*Prompt*:
Each line of the records that includes "screenshot" should be found and copied.

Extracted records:

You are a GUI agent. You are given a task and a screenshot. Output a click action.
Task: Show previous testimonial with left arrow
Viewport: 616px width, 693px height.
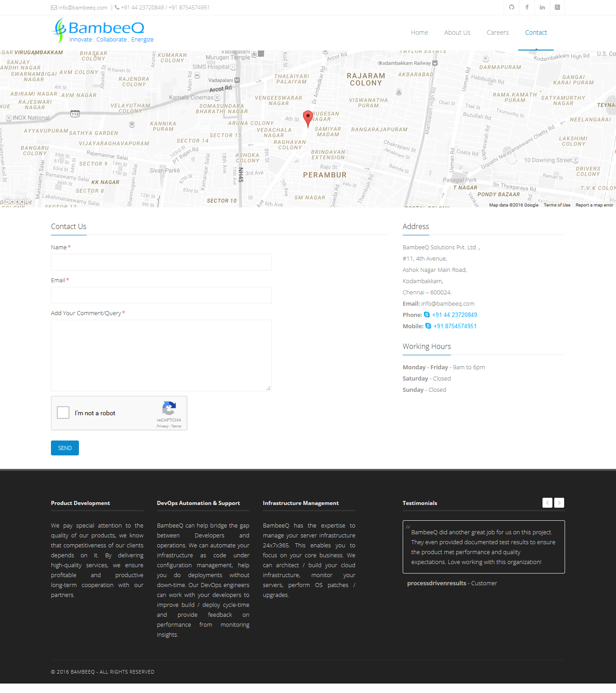[547, 503]
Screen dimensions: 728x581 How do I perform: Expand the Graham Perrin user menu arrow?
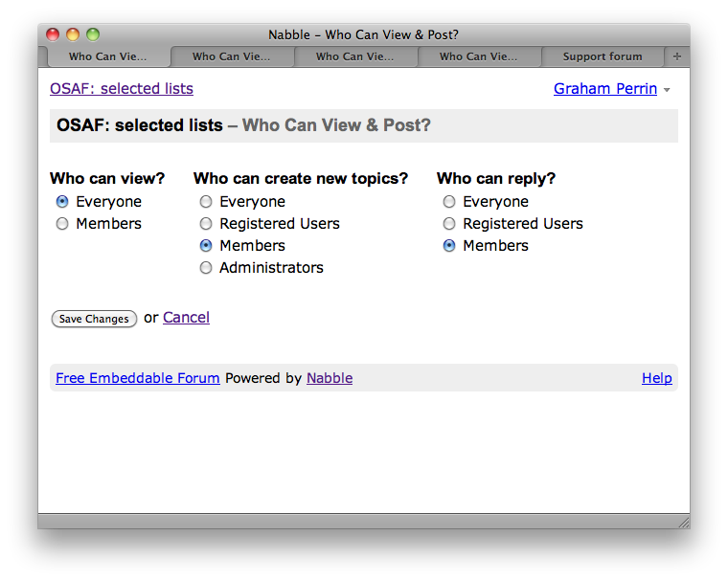click(667, 90)
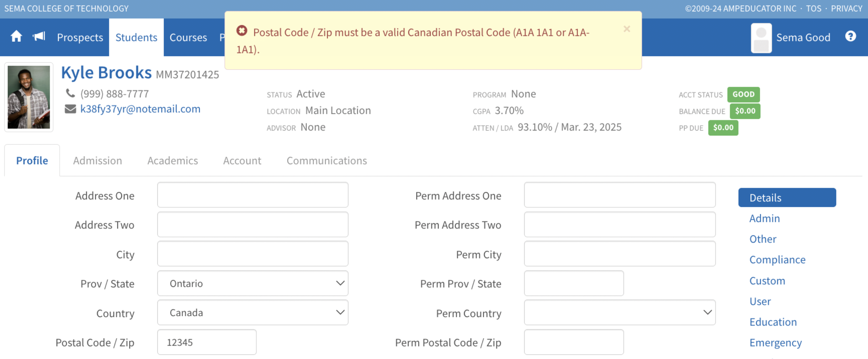Open the Prospects menu item
Screen dimensions: 868x359
click(80, 37)
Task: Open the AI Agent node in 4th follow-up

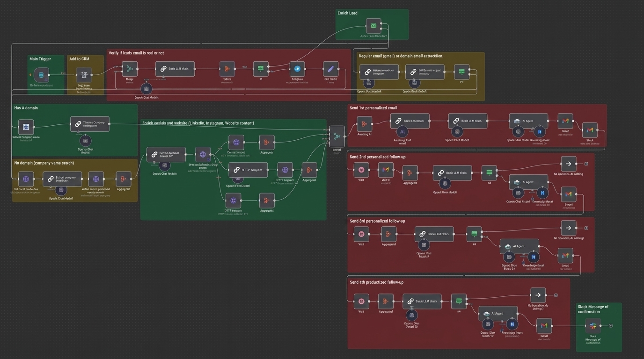Action: 498,314
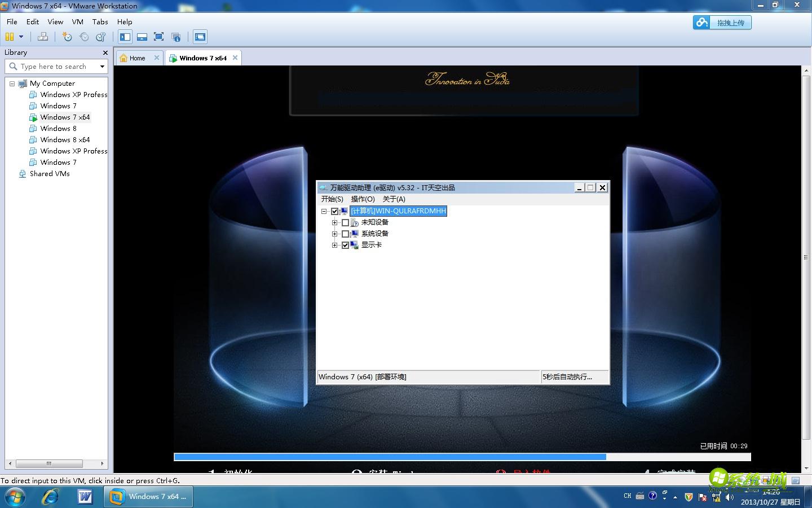
Task: Open the snapshot manager icon
Action: click(x=100, y=37)
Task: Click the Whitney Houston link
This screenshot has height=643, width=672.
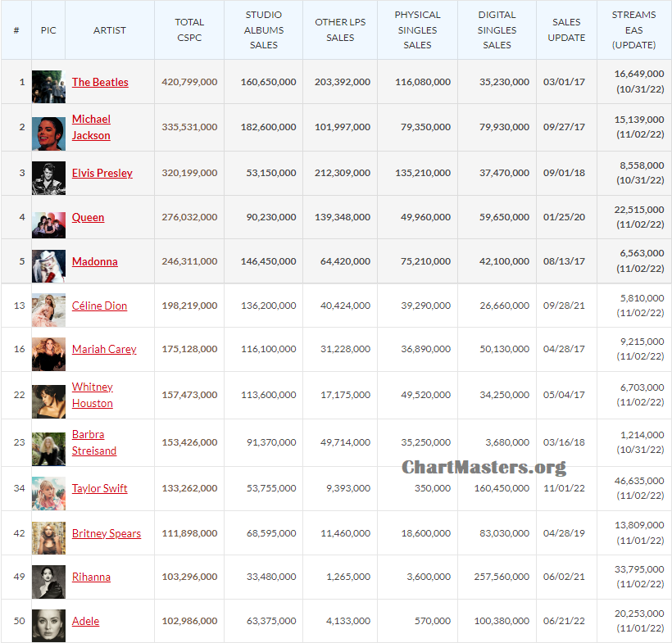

*Solved exercise*:
You are a GUI agent. You are given a task and a screenshot. Output a click action.
This screenshot has height=643, width=672.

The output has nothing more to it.